▶ _Excerpted data_
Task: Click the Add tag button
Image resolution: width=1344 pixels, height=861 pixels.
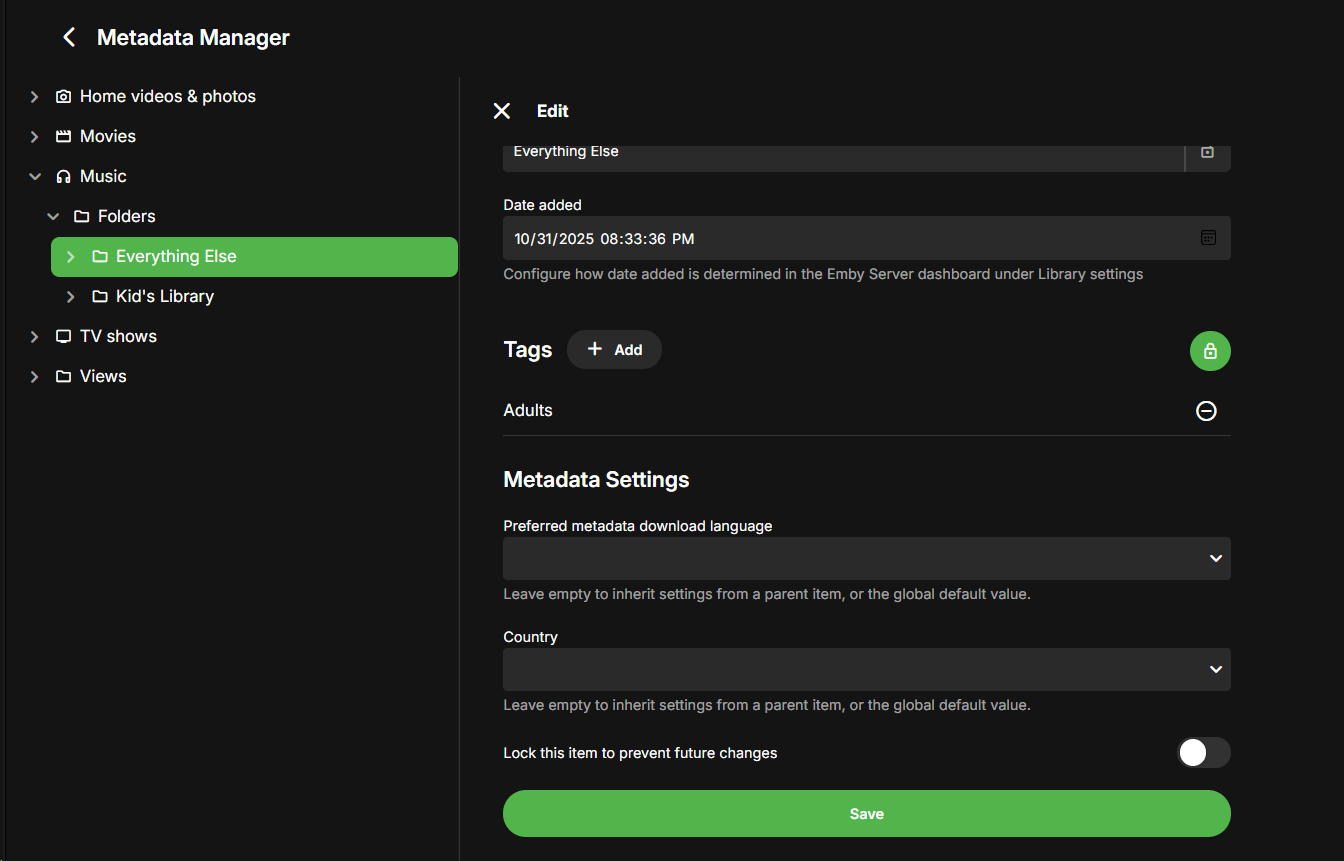Action: click(614, 350)
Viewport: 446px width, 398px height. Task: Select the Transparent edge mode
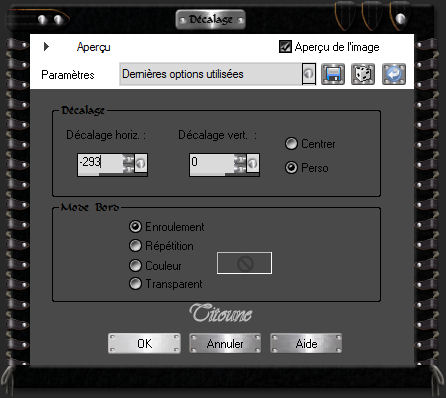point(135,284)
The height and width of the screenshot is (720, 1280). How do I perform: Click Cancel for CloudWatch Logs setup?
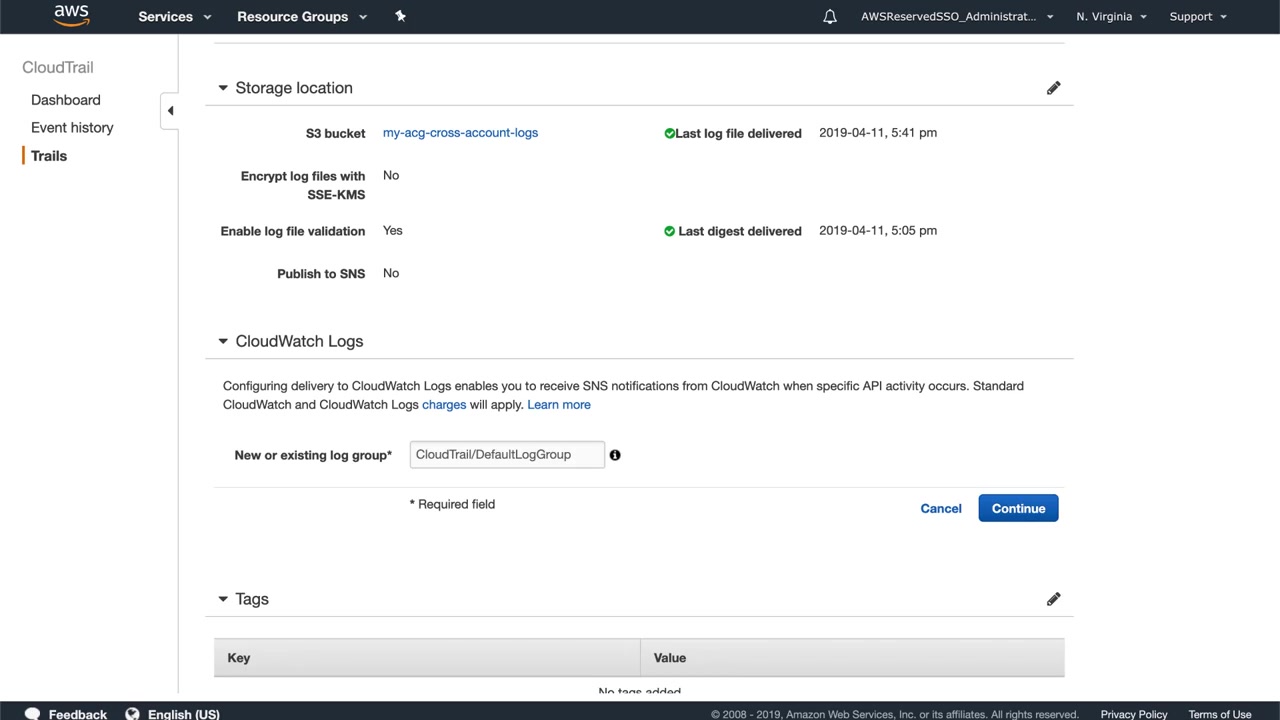(940, 509)
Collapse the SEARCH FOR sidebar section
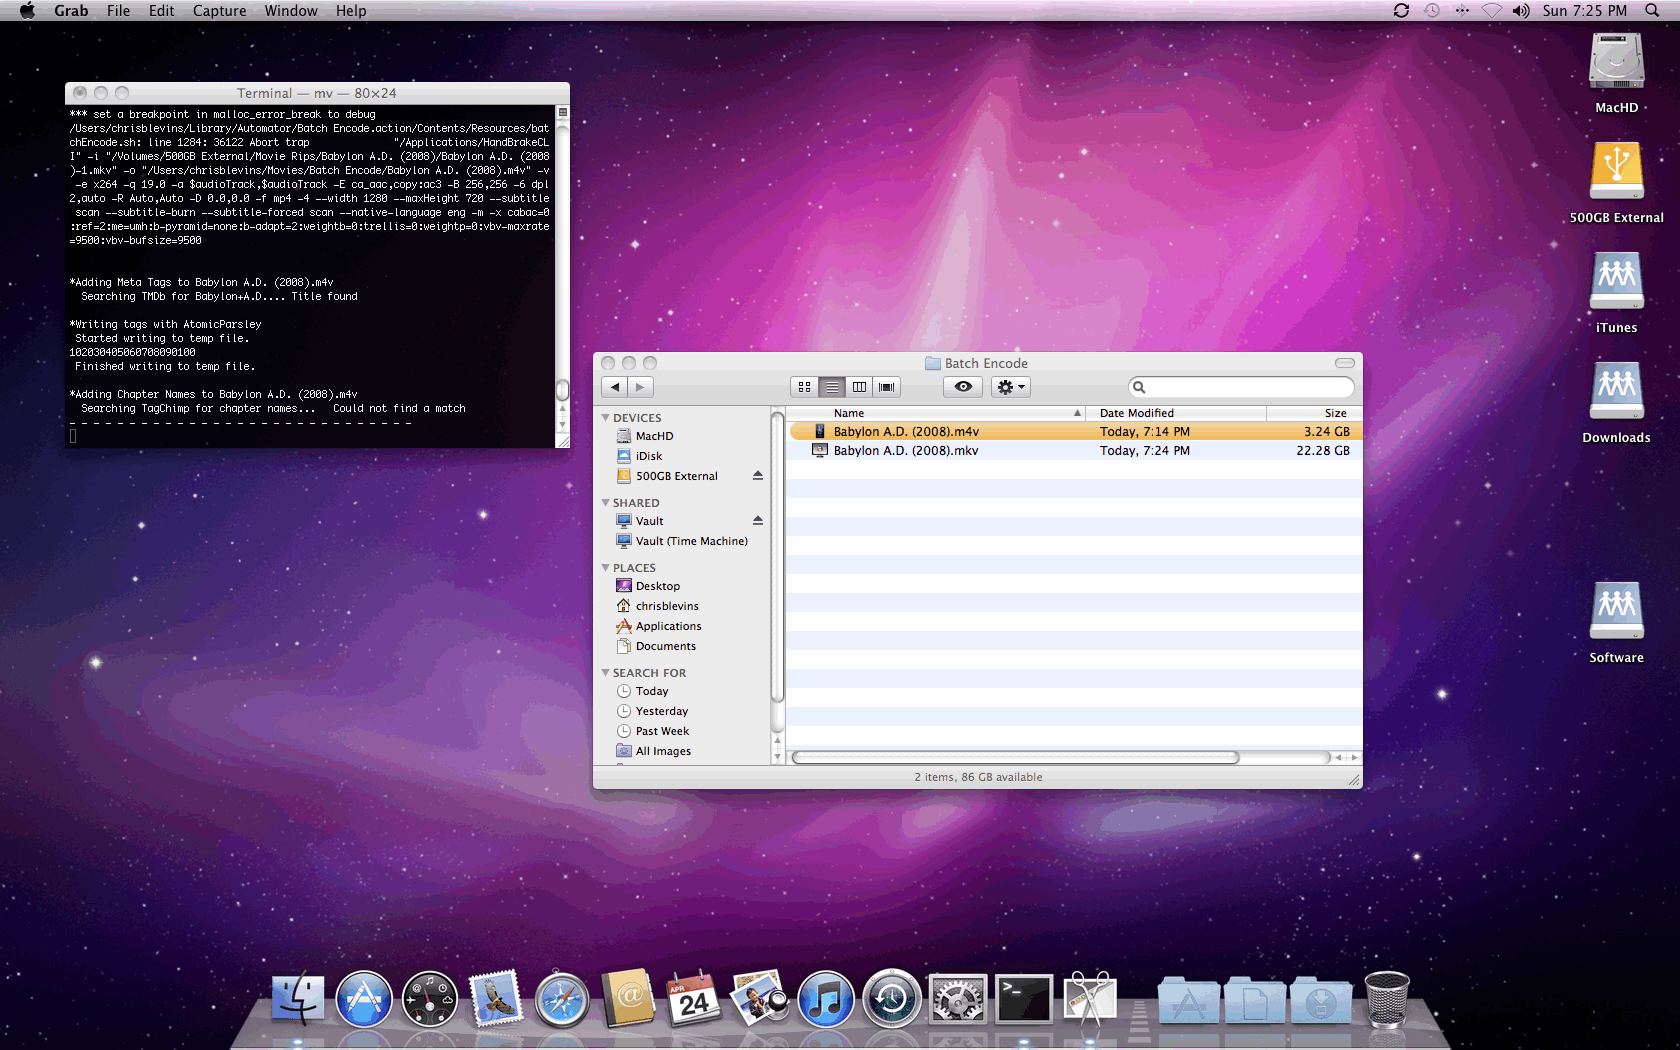 tap(606, 672)
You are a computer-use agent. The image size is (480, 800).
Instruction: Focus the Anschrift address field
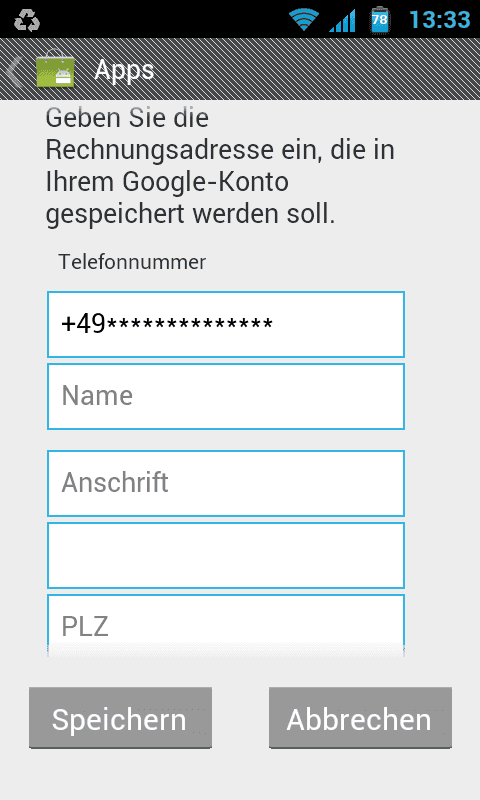tap(226, 483)
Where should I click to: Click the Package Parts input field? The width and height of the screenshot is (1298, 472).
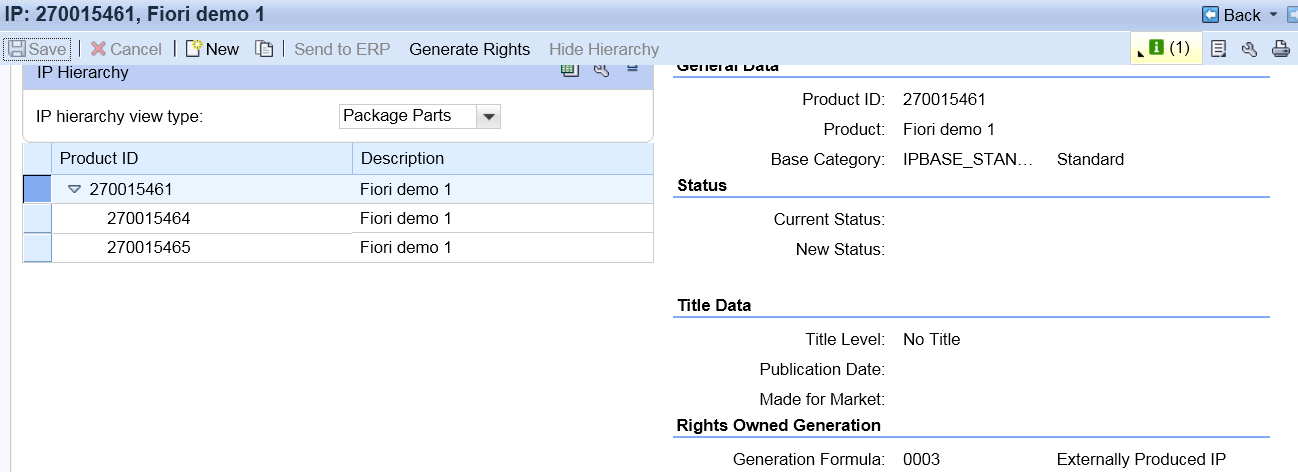pyautogui.click(x=408, y=116)
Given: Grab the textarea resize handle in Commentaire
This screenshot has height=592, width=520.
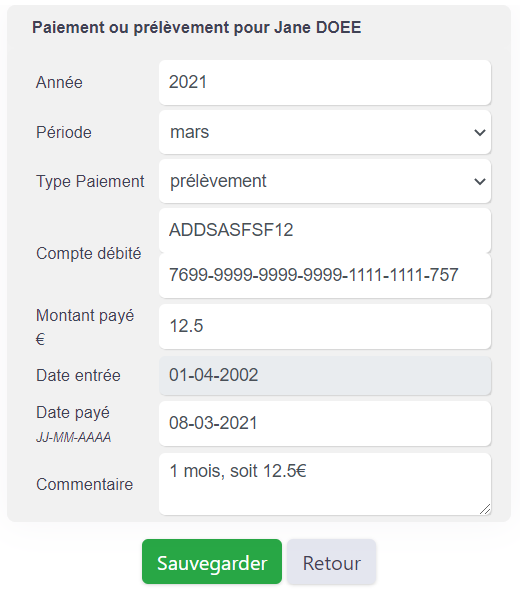Looking at the screenshot, I should (x=485, y=509).
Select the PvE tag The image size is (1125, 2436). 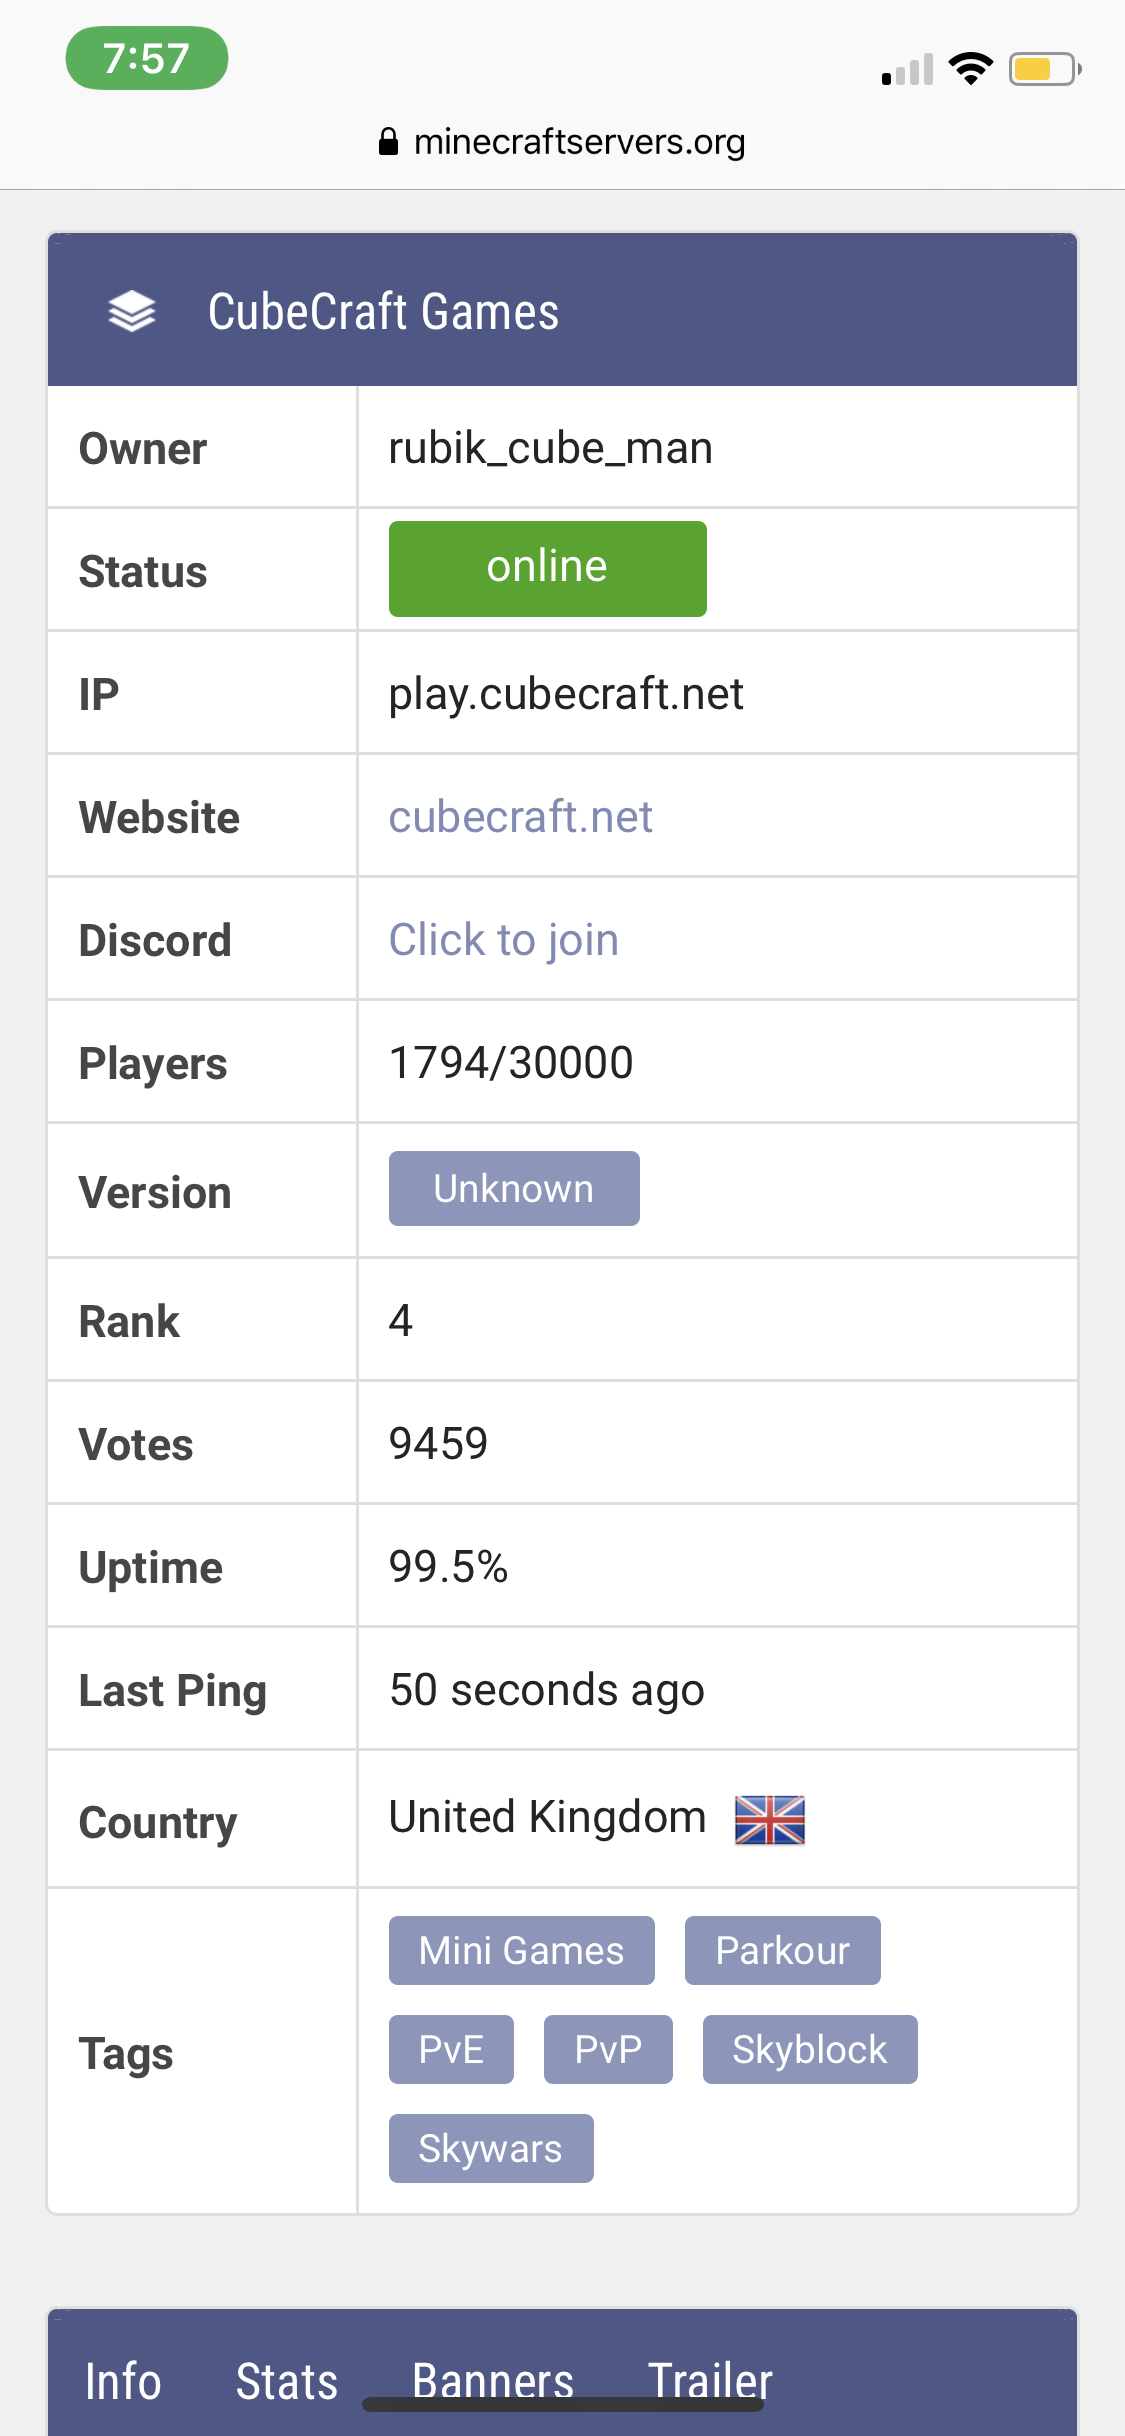[x=451, y=2049]
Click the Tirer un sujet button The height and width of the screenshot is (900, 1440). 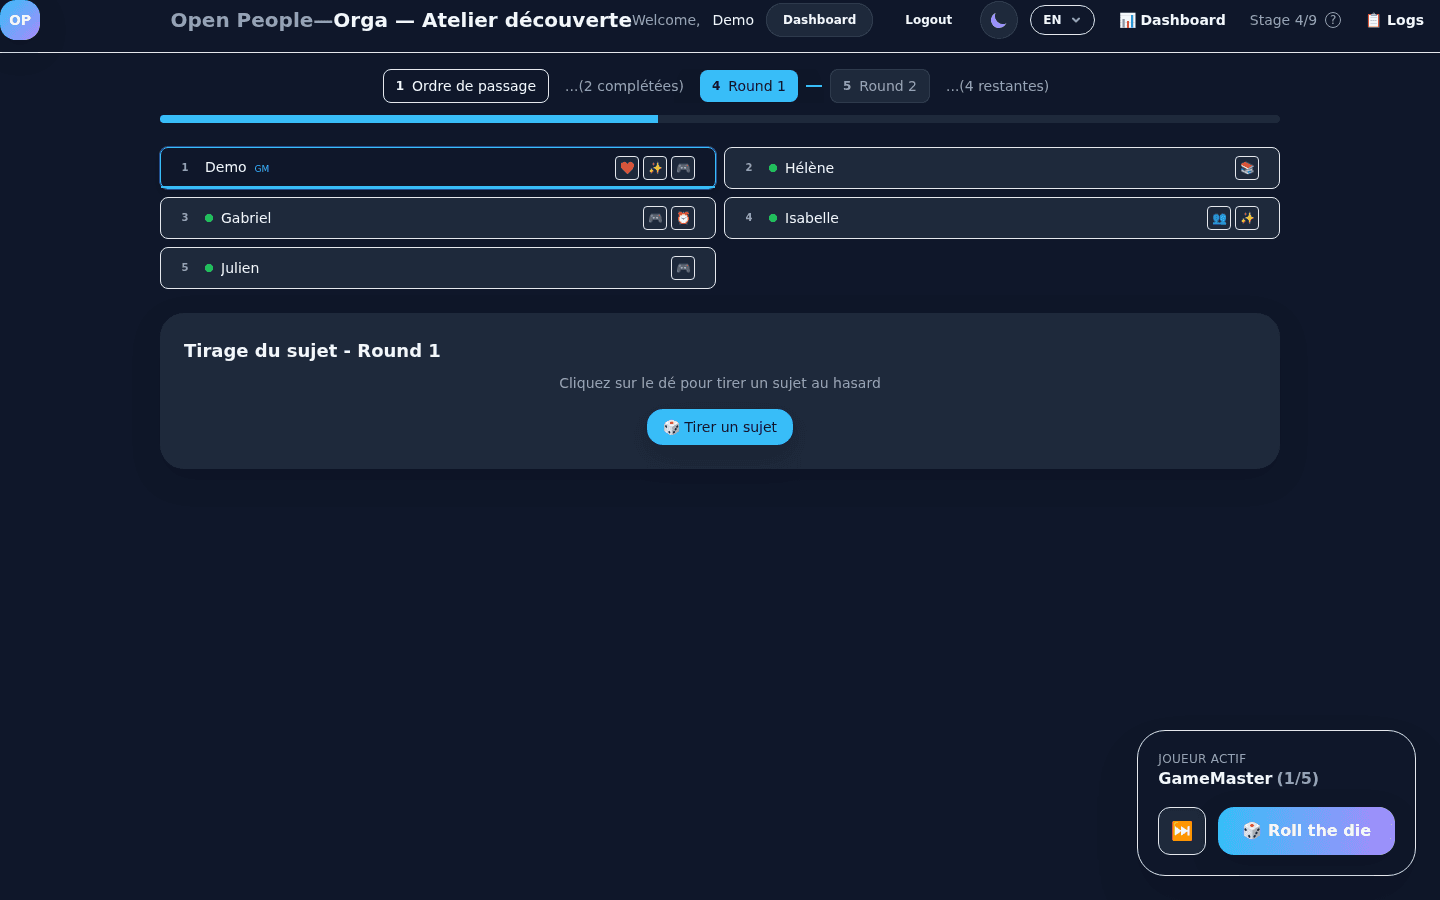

▶ _Instructions for the task_
Copy the items word for word, from the line containing "Collapse the SEARCH FOR sidebar section" through the line containing "tap(226, 483)". Leave the pictures out.

▶ _Completed exercise_
Collapse the SEARCH FOR sidebar section
 tap(606, 672)
You are a computer-use agent. The image size is (480, 800).
Instruction: Focus the Anschrift address field
tap(226, 483)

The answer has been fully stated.